------ Data provided ------

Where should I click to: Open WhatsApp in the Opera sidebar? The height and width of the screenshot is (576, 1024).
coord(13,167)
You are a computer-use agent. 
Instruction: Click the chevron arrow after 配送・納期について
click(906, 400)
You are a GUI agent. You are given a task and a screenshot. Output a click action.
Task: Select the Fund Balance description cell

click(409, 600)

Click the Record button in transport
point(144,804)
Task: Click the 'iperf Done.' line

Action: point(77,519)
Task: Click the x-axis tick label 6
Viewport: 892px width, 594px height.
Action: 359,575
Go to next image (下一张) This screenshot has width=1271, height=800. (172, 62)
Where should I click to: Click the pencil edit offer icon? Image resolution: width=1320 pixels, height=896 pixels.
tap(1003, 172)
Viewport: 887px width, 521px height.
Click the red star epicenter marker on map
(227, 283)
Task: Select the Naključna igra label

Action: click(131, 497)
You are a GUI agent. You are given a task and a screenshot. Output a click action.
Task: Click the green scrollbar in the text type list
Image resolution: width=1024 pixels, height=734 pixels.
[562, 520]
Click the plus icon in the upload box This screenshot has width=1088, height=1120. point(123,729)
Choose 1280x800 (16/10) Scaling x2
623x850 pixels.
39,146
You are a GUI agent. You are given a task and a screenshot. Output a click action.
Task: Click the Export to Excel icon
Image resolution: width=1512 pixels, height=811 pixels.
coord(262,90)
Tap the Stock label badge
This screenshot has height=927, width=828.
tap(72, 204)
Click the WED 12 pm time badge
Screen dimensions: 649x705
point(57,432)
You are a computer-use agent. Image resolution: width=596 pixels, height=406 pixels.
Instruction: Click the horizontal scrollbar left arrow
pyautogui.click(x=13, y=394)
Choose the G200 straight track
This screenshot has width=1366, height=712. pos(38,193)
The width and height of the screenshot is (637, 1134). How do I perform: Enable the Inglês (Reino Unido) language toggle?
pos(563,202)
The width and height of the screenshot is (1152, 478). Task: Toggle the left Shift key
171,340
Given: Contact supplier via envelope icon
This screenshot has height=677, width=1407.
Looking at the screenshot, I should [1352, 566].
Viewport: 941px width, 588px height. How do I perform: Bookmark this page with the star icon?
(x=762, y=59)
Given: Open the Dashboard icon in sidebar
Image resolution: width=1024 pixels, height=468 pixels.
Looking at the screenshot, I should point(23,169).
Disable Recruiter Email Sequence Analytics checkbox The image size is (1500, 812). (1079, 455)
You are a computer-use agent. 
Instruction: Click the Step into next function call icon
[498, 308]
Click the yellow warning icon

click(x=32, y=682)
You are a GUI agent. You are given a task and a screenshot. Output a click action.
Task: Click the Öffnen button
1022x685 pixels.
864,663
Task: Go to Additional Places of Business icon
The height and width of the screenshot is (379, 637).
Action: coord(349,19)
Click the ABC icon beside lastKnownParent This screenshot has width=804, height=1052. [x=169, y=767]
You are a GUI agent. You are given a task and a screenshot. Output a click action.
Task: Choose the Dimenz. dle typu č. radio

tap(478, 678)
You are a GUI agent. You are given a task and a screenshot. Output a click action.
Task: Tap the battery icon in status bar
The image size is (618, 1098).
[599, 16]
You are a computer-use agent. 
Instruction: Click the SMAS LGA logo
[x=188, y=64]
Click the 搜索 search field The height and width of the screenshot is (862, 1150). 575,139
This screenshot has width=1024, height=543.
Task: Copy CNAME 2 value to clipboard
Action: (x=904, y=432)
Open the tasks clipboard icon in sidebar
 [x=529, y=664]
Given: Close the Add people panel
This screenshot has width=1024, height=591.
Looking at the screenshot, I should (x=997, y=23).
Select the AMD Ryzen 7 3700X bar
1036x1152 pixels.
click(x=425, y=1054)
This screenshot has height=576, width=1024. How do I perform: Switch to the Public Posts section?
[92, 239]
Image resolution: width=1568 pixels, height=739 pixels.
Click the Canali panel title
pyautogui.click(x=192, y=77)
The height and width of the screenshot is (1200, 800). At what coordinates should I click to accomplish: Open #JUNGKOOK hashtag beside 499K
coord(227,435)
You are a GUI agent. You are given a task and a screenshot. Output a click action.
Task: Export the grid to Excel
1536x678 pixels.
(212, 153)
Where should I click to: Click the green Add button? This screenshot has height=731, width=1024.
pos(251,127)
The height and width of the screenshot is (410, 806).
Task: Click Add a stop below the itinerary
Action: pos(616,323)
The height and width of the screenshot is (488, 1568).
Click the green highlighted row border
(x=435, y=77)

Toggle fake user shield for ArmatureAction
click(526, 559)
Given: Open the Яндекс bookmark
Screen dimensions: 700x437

------

__About this task__. Could you return every line from the entries above in which the string "Excel" occurs?

__Response area__.
Task: Click the Export to Excel icon
Task: Export the grid to Excel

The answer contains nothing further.